Il est des livres dont on ne voudrait pas trop parler, pour les garder pour soi. Les prêter, même, revient à se révéler. Servabo fait partie de ces ouvrages rares, des ouvrages qui rassemblent la philosophie d'une vie. Il faut rendre hommage aux éditions Rue d'Ulm et à Lucie Marignac d'avoir retraduit ce texte paru en 1991 en Italie, dont une première version fut publiée à La Découverte en 1992.
On avait oublié Luigi Pintor (1925-2003), journaliste italien, ancien directeur du quotidien communiste L'Unità, exclu du PCI en 1969 et cofondateur du journal dissident Il Manifesto. On pourrait donc s'attendre à un appel à la grève, mais ce n'est que celui du rêve qui résonne ou plutôt de la rêverie que l'auteur distille autour de sa drôle de vie, un peu comme une confidence.
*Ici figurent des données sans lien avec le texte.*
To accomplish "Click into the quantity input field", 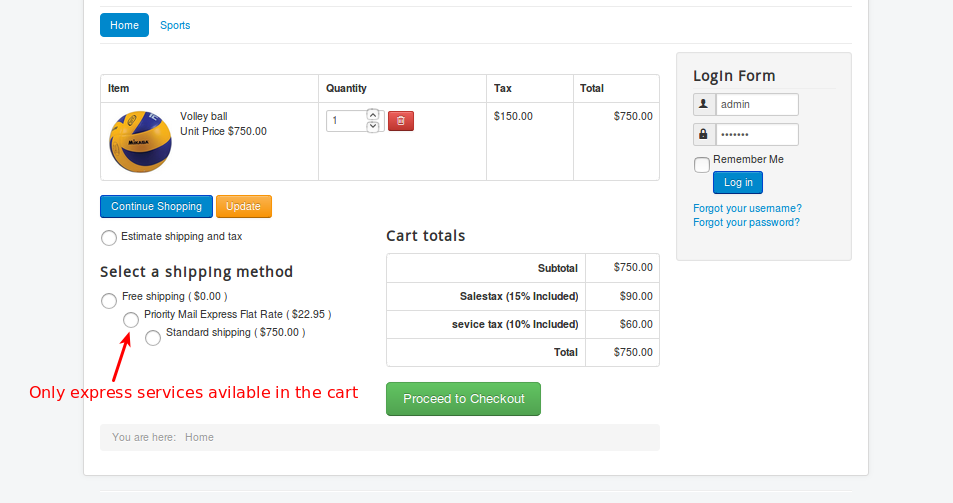I will pyautogui.click(x=346, y=121).
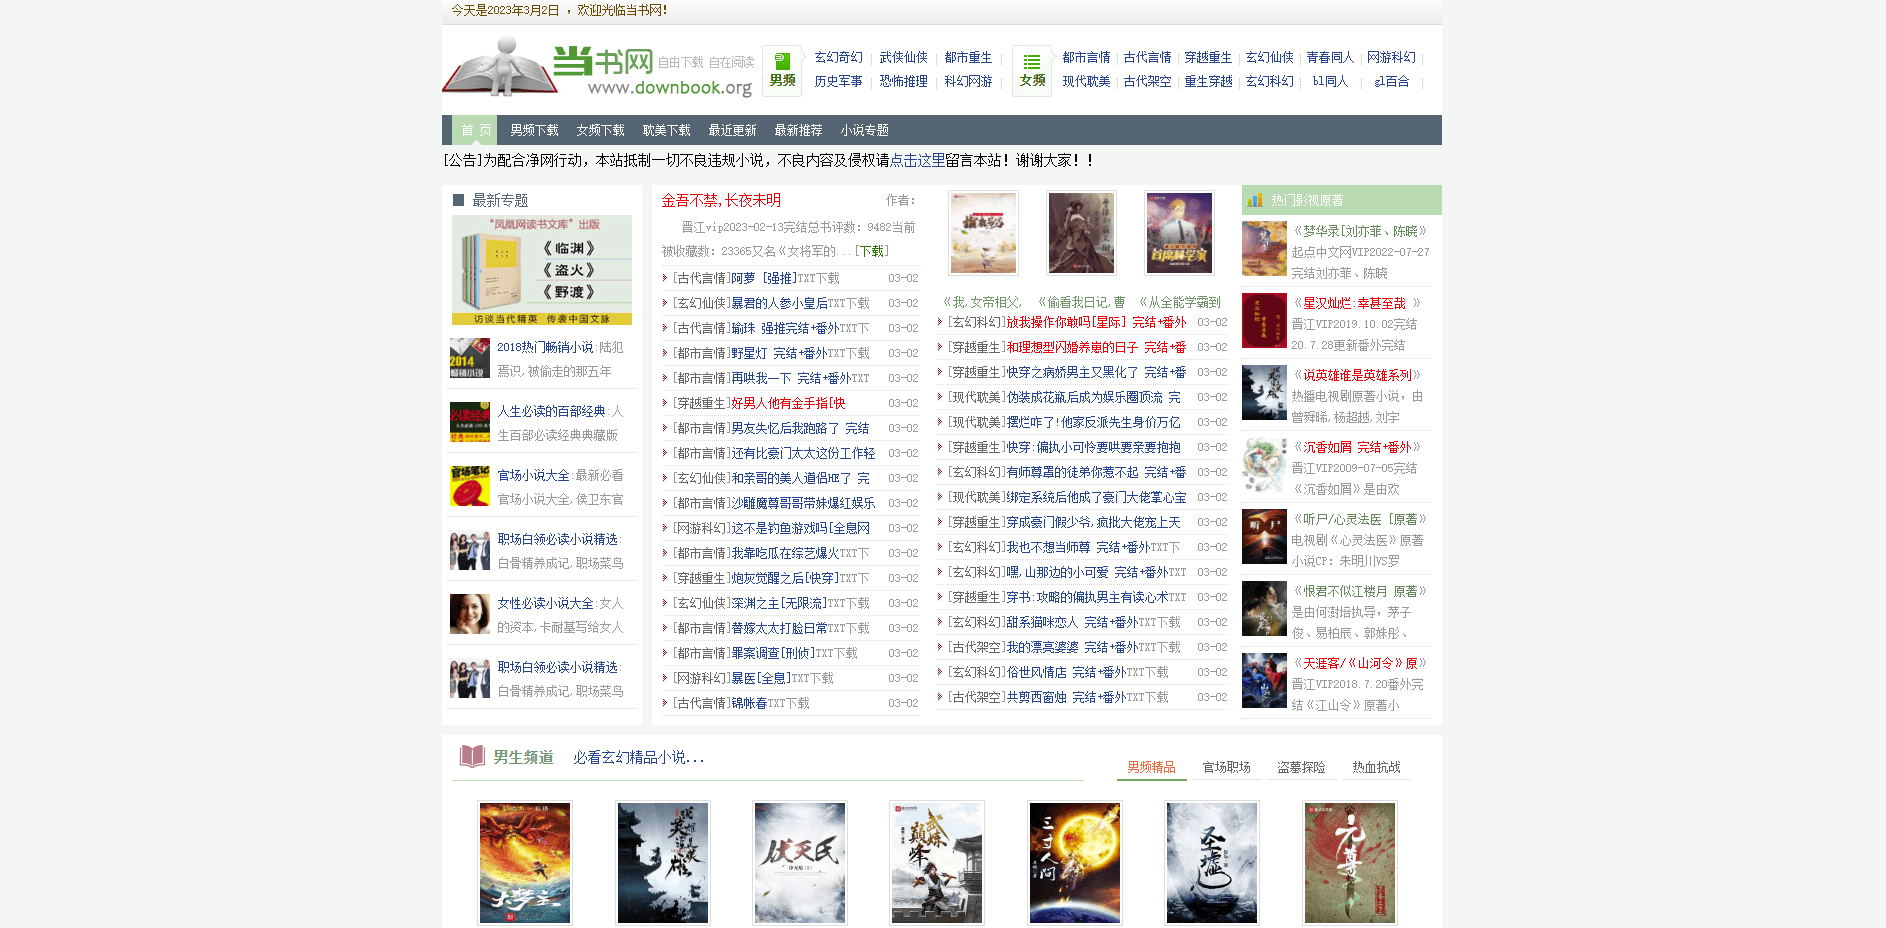Click the 点击这里 announcement link
The height and width of the screenshot is (928, 1886).
tap(917, 160)
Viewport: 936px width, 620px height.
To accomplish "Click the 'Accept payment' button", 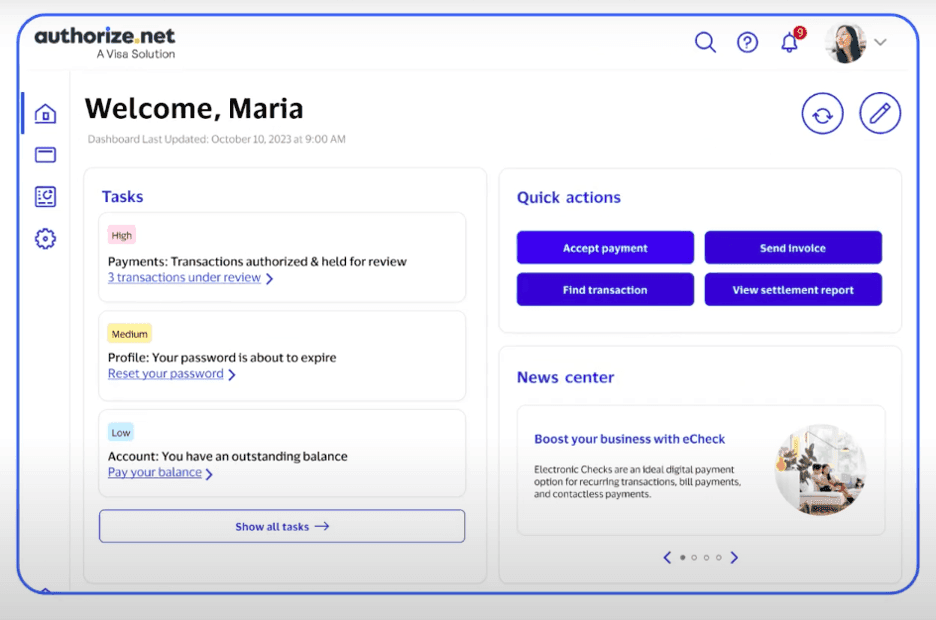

Pintor évoque sa Sardaigne comme Camus son Algérie. Le soleil, les plages, les rendez-vous amoureux, l'ennui tiède qui vous enveloppe comme une soie dorée et l'imagination qui gambade avec les nuages. Et puis il y a la fin d'une complicité, la mort d'un frère tué lors d'un échange de tirs avec les troupes allemandes dans un village pendant la Seconde Guerre mondiale. « Quand la guerre s'éloigne, il n'en reste que des traces fantomatiques, avec des cimetières improvisés et des villages où les murs ne dépassent plus un mètre. »
Luigi est alors à Rome. Il est arrêté. Il subit un interrogatoire musclé, des sévices, la torture. Puis revient la normalité, mais quelle normalité ? « La normalité signifiait pour moi passer des examens d'histoire et de philosophie, faire mécaniquement des exercices au piano, participer à des meetings avec hymnes et drapeaux, flirter dans les jardins reverdis et retrouver ma bonne humeur. »
Mais il y a eu trop de morts pendant les neuf mois durant lesquels les Allemands ont occupé Rome. Ils accompagnent Luigi Pintor dans sa traversée du désir d'être soi, malgré tout. « Il y avait de l'optimisme dans cette vie improvisée qui voulait effacer les mauvais souvenirs et se contentait de distractions faites de rien, et dans l'idée que nous nous faisions de l'avenir du monde. » En avant-poste comme dans le désert des Tartares à attendre les fantômes face à la « stupidité des machines qui ralentissent la mort », il prend le temps de trouver la femme de sa vie, de vieillir et de croire encore au seuil de la mort que tout n'a pas été vain, que ses engagements méritaient d'être pris et que ses songes valaient le coup d'être vécus. Sous le portrait de l'un de ses ancêtres était écrit servabo. « Cela peut vouloir dire je conserverai, je garderai, je resterai fidèle, ou bien aussi je servirai, je serai utile. »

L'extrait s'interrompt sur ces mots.